In recent years, the awareness of the ecological functions of intact littoral zones has grown in practical lake management (Porst et al., 2015). A well validated multimetric index which provides results at a whole lake level will help environmental managers to propose measures to further improve the ecological status of water bodies when needed. The application of HeLLBI in the context of WFD national monitoring will help to better understand the relationships between morphological alterations and biological communities. Moreover, it can be further developed and/or modified by including other suitable metrics and by testing its performance for other hydromorphological pressures. Some adjustments and refinements of the index can be also considered in order to separate the macroinvertebrate community responses to eutrophication from those generated by morphological alteration. The disentangling of different pressures would also be useful in order to apply targeted management measures in the context of river basin management plans (Kagalou & Latinopoulos, 2020). Finally, a possible future challenge would be to study lakes using temporal samplings to assess the stability of the proposed index in time.

Conclusions

The WFD-compliant HeLLBI assessment method based on littoral benthic invertebrate fauna in Mediterranean lakes in Greece was developed from data of the Greek National Water Monitoring Network.
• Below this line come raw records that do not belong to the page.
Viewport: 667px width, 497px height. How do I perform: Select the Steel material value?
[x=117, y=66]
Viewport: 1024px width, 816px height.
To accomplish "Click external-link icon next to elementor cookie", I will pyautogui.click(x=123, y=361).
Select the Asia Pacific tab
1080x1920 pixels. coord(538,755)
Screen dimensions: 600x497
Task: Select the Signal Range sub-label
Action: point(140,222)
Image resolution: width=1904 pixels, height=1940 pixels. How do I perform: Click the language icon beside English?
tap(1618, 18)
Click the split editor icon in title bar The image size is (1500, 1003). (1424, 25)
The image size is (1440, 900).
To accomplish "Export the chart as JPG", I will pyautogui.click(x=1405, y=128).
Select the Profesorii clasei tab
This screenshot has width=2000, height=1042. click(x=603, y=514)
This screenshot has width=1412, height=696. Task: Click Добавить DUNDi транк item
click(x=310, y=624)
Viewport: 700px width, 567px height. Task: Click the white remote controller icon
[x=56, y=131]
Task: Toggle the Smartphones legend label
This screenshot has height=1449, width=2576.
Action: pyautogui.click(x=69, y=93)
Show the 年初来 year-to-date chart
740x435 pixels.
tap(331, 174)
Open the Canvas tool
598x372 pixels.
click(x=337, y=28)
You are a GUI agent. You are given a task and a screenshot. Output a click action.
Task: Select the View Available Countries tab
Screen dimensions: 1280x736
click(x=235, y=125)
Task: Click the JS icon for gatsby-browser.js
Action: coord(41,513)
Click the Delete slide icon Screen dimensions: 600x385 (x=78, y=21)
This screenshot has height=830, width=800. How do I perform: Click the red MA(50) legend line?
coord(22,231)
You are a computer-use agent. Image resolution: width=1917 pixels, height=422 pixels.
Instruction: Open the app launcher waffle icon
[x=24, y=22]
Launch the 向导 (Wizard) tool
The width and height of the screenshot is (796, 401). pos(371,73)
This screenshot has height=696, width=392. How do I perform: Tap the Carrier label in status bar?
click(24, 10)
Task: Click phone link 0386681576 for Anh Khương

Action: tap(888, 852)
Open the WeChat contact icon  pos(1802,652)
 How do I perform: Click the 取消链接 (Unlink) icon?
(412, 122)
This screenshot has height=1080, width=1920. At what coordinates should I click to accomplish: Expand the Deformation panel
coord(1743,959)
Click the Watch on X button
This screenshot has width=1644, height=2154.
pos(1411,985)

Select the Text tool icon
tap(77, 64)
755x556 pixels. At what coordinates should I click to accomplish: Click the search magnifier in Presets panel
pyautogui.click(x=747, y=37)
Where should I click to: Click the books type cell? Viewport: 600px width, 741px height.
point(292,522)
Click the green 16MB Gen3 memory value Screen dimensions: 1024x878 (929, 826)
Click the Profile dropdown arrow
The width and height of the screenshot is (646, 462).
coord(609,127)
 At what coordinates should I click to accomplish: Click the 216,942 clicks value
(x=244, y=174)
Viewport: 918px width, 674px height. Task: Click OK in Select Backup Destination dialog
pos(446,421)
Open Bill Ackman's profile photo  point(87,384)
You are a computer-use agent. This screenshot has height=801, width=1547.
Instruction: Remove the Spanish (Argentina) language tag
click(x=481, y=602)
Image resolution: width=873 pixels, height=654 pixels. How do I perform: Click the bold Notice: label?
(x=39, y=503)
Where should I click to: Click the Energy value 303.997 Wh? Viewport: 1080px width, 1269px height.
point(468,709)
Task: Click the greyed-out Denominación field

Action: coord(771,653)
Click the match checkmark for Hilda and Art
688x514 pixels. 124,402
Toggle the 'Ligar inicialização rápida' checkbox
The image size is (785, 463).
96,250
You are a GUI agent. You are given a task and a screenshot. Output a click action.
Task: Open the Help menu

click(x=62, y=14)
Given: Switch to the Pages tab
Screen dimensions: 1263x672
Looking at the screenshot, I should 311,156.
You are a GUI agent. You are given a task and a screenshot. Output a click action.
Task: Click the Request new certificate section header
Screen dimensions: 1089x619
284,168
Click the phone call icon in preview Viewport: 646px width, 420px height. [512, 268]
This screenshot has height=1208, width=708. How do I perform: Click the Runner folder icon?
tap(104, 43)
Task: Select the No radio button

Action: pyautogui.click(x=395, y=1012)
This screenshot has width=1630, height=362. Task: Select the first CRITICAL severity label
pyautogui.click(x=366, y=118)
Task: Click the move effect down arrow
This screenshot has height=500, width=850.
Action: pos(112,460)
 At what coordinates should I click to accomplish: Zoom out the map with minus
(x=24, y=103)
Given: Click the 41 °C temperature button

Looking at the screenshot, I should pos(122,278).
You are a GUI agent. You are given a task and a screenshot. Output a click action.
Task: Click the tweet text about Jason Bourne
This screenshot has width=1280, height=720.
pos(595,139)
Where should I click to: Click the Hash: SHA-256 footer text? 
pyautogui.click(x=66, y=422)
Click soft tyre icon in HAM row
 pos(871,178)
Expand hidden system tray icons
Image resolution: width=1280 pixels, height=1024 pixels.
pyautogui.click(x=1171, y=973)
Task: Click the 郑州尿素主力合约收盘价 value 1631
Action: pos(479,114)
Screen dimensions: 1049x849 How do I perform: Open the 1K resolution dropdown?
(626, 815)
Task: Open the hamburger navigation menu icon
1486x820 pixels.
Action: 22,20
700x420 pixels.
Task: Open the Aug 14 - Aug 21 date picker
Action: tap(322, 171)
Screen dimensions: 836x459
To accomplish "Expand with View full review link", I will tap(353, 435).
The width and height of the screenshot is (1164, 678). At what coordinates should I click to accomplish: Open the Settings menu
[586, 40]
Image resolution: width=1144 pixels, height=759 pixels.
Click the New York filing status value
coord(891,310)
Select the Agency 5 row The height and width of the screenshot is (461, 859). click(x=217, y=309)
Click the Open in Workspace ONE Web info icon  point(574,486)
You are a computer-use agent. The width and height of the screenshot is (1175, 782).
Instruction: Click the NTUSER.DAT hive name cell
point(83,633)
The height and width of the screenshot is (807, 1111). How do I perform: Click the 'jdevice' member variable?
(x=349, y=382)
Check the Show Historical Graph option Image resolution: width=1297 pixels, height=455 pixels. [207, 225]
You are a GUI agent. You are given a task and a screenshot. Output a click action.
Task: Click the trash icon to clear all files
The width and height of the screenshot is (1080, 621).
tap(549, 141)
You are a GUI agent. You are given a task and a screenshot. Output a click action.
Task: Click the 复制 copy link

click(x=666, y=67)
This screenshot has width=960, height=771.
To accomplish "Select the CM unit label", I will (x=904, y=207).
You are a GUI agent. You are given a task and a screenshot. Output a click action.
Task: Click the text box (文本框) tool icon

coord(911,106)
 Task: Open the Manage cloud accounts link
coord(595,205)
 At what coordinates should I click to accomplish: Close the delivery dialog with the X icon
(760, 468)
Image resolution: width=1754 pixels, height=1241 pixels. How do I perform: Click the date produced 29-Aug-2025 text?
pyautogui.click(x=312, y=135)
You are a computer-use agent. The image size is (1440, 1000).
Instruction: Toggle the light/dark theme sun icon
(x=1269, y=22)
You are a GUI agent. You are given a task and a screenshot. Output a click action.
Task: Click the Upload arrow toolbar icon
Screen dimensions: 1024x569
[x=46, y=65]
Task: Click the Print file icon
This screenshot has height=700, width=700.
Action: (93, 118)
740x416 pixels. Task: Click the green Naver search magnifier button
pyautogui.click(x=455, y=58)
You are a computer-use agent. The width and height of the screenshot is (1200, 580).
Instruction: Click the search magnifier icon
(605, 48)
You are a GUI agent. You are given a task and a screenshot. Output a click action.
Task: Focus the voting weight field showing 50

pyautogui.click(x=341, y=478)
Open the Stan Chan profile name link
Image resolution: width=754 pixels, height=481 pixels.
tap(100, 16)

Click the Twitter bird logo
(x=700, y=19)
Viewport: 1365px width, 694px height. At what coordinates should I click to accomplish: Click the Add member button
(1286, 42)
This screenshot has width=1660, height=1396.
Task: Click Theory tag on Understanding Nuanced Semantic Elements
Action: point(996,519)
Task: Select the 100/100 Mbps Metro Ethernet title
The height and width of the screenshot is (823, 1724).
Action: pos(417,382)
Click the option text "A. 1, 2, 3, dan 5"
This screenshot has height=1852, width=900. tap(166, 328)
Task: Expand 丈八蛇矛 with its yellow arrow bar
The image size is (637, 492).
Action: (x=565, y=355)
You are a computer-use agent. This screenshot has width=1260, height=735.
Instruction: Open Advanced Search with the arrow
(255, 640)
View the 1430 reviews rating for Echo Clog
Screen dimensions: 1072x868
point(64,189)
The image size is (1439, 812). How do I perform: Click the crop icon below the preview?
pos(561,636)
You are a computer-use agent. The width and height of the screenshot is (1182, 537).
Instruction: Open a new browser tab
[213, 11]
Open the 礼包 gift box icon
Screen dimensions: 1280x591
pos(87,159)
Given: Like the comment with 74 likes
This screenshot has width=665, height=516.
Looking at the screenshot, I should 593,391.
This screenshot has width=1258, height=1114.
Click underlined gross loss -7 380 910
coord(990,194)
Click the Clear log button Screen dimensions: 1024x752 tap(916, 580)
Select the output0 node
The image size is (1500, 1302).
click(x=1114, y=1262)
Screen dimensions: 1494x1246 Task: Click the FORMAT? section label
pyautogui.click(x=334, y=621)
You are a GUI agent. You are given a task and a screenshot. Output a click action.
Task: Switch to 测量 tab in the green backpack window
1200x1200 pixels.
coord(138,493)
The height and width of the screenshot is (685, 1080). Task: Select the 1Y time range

It consists of three metrics, the relative abundance of Odonata classes, the Average Score per Taxon, and the Simpson’s diversity index. The HeLLBI method reflects in a satisfactory manner the response of benthic invertebrate fauna of lake littoral zone to artificial shoreline and TP and assesses subsequent changes in the ecological status of lakes. The differences in the invertebrate community composition were investigated among the five ecological classes. HeLLBI gave a reliable assessment of littoral benthic invertebrate fauna of Greek lakes and could be a useful tool for the classification of ecological status of other Mediterranean lakes. In the light of new data, future improvements in this assessment method may be required.